| Data for the task |

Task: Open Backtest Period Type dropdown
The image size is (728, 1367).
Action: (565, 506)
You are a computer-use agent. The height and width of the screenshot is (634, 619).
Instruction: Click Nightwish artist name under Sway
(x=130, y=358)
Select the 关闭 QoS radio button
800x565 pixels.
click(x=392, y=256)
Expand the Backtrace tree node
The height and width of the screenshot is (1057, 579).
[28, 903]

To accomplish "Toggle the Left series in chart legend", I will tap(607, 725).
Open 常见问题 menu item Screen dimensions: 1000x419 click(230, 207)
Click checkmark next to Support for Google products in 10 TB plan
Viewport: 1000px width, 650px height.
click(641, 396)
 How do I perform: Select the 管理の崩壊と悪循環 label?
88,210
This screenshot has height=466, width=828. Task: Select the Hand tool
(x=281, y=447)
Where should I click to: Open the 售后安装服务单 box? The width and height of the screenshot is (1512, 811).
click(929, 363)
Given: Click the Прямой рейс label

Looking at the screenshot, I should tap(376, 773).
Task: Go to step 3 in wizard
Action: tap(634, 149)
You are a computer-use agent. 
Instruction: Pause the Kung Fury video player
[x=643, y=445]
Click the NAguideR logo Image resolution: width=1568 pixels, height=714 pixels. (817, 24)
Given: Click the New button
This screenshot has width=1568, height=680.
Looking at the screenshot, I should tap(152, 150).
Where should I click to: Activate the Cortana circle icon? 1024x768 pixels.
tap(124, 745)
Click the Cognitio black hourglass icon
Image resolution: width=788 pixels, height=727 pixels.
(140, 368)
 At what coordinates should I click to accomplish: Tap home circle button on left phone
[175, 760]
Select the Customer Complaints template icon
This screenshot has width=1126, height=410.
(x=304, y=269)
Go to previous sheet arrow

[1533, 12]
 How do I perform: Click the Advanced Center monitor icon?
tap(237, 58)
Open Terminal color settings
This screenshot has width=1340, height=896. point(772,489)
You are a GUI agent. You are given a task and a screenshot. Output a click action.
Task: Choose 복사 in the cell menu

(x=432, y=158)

| What is being asked |
An exact reproduction of all the entries, complete to the last line, is needed.

| Answer to this task |
Task: Open Backtest Period Type dropdown
The image size is (728, 1367).
Action: (565, 506)
You are a computer-use agent. The height and width of the screenshot is (634, 619).
Instruction: Click Nightwish artist name under Sway
(x=130, y=358)
Select the 关闭 QoS radio button
800x565 pixels.
click(x=392, y=256)
Expand the Backtrace tree node
The height and width of the screenshot is (1057, 579).
[28, 903]

To accomplish "Toggle the Left series in chart legend", I will tap(607, 725).
Open 常见问题 menu item Screen dimensions: 1000x419 click(230, 207)
Click checkmark next to Support for Google products in 10 TB plan
Viewport: 1000px width, 650px height.
click(641, 396)
 How do I perform: Select the 管理の崩壊と悪循環 label?
88,210
This screenshot has height=466, width=828. Task: Select the Hand tool
(x=281, y=447)
Where should I click to: Open the 售后安装服务单 box? The width and height of the screenshot is (1512, 811).
click(929, 363)
Given: Click the Прямой рейс label

Looking at the screenshot, I should tap(376, 773).
Task: Go to step 3 in wizard
Action: tap(634, 149)
You are a computer-use agent. 
Instruction: Pause the Kung Fury video player
[x=643, y=445]
Click the NAguideR logo Image resolution: width=1568 pixels, height=714 pixels. (817, 24)
Given: Click the New button
This screenshot has width=1568, height=680.
Looking at the screenshot, I should tap(152, 150).
Where should I click to: Activate the Cortana circle icon? 1024x768 pixels.
tap(124, 745)
Click the Cognitio black hourglass icon
Image resolution: width=788 pixels, height=727 pixels.
(140, 368)
 At what coordinates should I click to accomplish: Tap home circle button on left phone
[175, 760]
Select the Customer Complaints template icon
This screenshot has width=1126, height=410.
(x=304, y=269)
Go to previous sheet arrow

[1533, 12]
 How do I perform: Click the Advanced Center monitor icon?
tap(237, 58)
Open Terminal color settings
This screenshot has width=1340, height=896. point(772,489)
You are a GUI agent. You are given a task and a screenshot. Output a click action.
Task: Choose 복사 in the cell menu

(x=432, y=158)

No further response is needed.